Theo (Sal Rubino), a stern taskmaster, rules his household and his wife with the same cold practicality and efficiency one would expect of a bureaucrat. And although the two have been married for a day or two short of a year, they've had sex only on their wedding night. Why? Because Theo doesn't believe they can afford a family right now – which explains why the couple has a sign in their window offering a room to rent.
It doesn't take long after Louise's public display for potential suitors to come a-courting – under the pretense of renting the room, of course. And once she discovers the truth behind their intentions, the frustrated, mistreated and unappreciated young woman considers having an affair with one of her gentleman callers, the unpublished and smooth-talking poet Frank Versati (Jeremy Strehendt).
But complications arise – among other things, of course. And the question changes from WHEN will she do it to IF she will.
Martin's script, as you might expect, is filled with witty dialogue, oddball characters and plenty of double entendres, all effectively used to explore gender roles, class distinctions, sex, anti-Semitism and fame. It's a comedy of manners and a sex farce rolled into one, the result of which should be a night of silly fun.

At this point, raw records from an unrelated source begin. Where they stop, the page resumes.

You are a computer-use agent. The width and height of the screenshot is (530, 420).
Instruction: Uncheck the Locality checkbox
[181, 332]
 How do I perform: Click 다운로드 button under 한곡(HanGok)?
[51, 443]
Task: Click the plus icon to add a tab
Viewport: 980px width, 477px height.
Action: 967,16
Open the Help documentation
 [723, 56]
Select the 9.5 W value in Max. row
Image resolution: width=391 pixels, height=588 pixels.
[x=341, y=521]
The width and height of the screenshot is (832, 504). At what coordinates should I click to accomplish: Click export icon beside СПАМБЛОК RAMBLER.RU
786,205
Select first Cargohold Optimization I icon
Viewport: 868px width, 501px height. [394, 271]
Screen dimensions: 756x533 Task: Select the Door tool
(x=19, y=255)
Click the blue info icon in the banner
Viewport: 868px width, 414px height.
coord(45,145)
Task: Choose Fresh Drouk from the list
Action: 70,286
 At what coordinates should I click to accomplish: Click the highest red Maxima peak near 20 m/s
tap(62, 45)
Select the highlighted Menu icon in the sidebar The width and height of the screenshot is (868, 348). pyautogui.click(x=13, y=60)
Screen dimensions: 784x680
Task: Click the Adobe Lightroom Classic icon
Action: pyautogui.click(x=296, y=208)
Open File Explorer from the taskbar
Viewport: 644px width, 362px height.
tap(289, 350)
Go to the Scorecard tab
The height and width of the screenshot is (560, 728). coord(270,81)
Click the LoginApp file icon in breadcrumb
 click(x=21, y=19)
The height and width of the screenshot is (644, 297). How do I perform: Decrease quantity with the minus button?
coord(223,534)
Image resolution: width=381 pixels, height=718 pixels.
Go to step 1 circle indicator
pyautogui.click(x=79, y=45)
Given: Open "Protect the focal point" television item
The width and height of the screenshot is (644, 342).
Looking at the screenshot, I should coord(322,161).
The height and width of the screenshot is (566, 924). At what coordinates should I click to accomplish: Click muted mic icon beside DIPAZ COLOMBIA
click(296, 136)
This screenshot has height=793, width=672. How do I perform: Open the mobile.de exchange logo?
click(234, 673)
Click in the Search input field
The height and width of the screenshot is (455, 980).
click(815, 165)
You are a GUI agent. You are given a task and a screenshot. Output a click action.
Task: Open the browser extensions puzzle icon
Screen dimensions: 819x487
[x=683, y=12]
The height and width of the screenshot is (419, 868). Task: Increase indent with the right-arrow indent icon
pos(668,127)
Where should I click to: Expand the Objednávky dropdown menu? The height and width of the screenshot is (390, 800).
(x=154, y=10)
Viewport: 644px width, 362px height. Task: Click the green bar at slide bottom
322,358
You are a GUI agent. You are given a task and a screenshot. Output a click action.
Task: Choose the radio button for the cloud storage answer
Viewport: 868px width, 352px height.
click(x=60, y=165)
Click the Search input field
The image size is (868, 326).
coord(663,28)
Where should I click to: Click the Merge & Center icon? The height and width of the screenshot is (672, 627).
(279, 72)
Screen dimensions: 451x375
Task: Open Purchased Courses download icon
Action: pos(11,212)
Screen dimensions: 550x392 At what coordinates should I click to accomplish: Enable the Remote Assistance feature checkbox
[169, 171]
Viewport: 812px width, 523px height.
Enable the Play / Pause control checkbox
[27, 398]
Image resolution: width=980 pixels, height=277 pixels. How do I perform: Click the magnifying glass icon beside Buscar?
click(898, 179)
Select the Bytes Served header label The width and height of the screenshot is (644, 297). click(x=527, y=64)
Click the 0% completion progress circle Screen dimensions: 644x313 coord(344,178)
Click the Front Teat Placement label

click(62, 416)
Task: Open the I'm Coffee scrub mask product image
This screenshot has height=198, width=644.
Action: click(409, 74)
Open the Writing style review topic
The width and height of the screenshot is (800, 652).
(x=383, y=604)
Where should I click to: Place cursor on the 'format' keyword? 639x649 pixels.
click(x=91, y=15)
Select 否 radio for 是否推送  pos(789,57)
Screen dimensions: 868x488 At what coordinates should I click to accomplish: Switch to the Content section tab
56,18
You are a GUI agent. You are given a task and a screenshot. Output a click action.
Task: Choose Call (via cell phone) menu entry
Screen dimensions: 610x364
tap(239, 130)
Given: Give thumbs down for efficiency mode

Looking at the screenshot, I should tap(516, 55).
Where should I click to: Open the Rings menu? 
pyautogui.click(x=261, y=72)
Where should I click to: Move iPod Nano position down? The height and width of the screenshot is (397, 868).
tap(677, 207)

However, that's far more true of director Bill Beaudry's second half of the opening night performance than its first. Choppy line delivery by an unsure-of-himself Rubino slowed the first act pace and disrupted some of the interplay between and among the characters. As a result, many of the laughs that SHOULD have been generated were lost. A steadier and more confident Rubino appeared in the second act, though, which allowed him and his onstage partners to have much more fun with their characters and line delivery.
Ruff, on the other hand, was always on fire as his put-upon (and much younger) wife. Her sweet face always revealed her character's inner thoughts, and her scenes with Strehendt – especially the seduction scene – were especially well played.
In fact, Ruff and Strehendt – and Beth Duey as neighbor Gertrude Deuter – were the performance's most consistent and enjoyable players. But oddly enough, the night's biggest laugh came from the actor who spent the least amount of time on stage. Anthony Bianchi's departure after the king's initial visit – adding a 21st-century swagger to his formal, royal stature – was thoroughly unexpected and totally delightful.
The costumes by Jamie Rivard serve the show well. But slow or very late light cues contributed to the show's uneven pace.
The Box Theatre, 70 Macomb Place, Mt. Clemens. Friday-Saturday through Sept. 25, plus Sundays Sept. 12 & 19 and Thursday, Sept. 16. $16. 586-954-2311.